Figure 1 with 1 supplement
Development of the chromosome entrapment assay using DnaN.

(A) Scheme for the chromosome entrapment assay. Cells are incubated with the cysteine cross-linker BMOE, lysed in agarose plugs and subjected to an electric field in the presence of SDS buffer. Proteins stably bound to chromosomal DNA are re-isolated from nuclease treated agarose plugs, concentrated and analyzed by SDS-PAGE. (B) Crystal structure of S. pneumoniae DnaN (PDB: 3D1F) in surface representation. The monomers of DnaN are shown in dark and light blue colours, respectively. The positions of an engineered pair of cysteine residues (N114C and V313C) at the monomer–monomer interface of B. subtilis DnaN are indicated by arrows. (C) Chromosome entrapment by DnaN. Cells of strains BSG1449 (dnaN-HT) and BSG1459 (dnaN(N114C, V313C)-HT) were cross-linked with BMOE and subjected to the chromosome entrapment assay.
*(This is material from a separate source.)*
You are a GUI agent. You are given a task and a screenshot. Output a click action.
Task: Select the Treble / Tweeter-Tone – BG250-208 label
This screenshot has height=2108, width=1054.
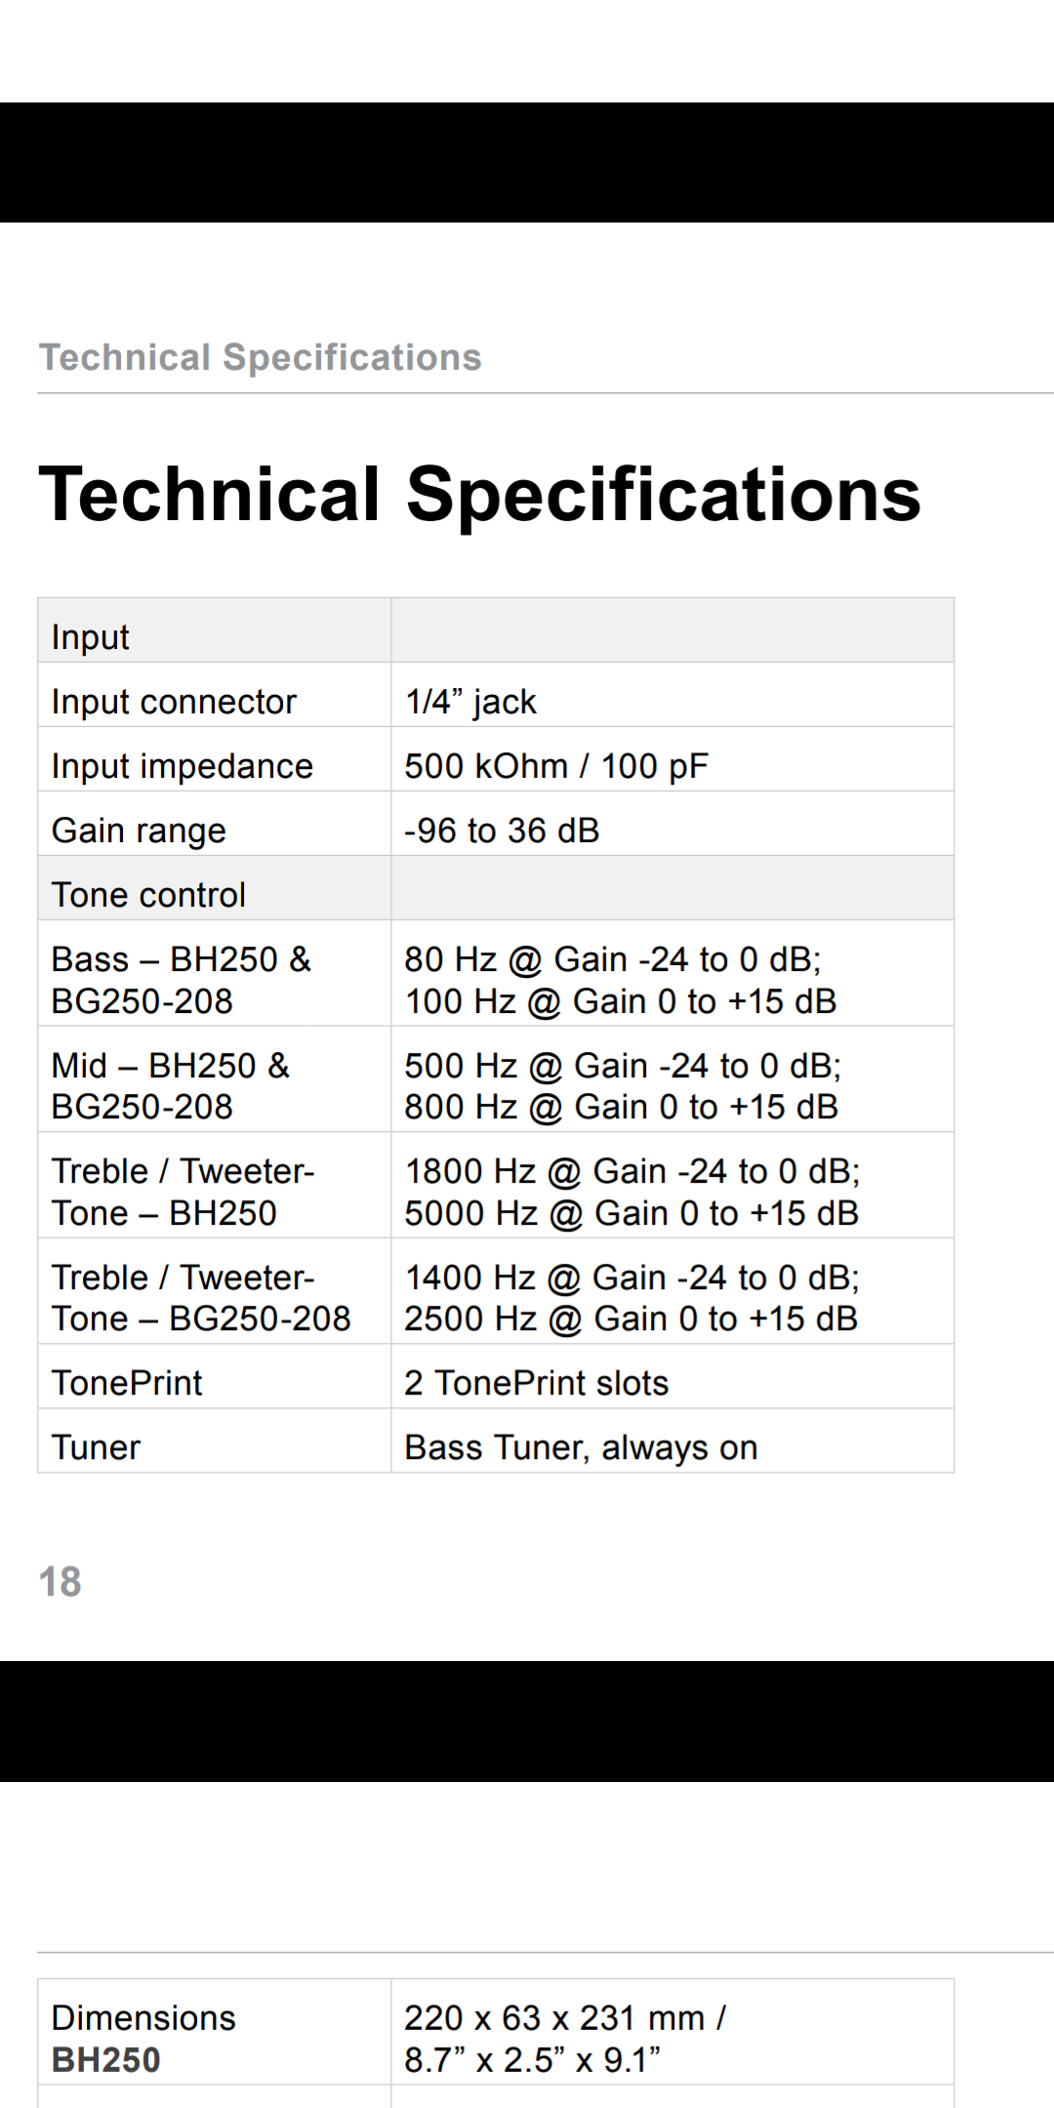click(201, 1298)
Input and eluate fractions were analysed by in-gel detection of fluorescently labeled HT fused to DnaN (top panel). Eluate fractions of samples treated with or without nuclease during cell lysis are indicated as nuclease ‘+’ or ‘−’, respectively. Eluate fractions were further analyzed by silver staining revealing that another protein was consistently co-isolated during the chromosome entrapment assay (bottom panel). This protein—identified as flagellin by mass spectrometry—was retained independently of the integrity of the chromosome. The following figure supplement is available: Figure 1—figure supplement 1: DNA entrapment by DnaN.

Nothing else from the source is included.